EXERCISE OBJECTIVE
Present the data once more in exactly its original form.

DATASET
-- Opening Marker --
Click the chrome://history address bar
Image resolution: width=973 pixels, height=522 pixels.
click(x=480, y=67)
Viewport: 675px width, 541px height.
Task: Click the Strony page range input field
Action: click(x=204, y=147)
-- Closing Marker --
REPLY TO THE TASK
Click the chrome://history address bar
Image resolution: width=973 pixels, height=522 pixels.
click(x=480, y=67)
Viewport: 675px width, 541px height.
Task: Click the Strony page range input field
Action: click(x=204, y=147)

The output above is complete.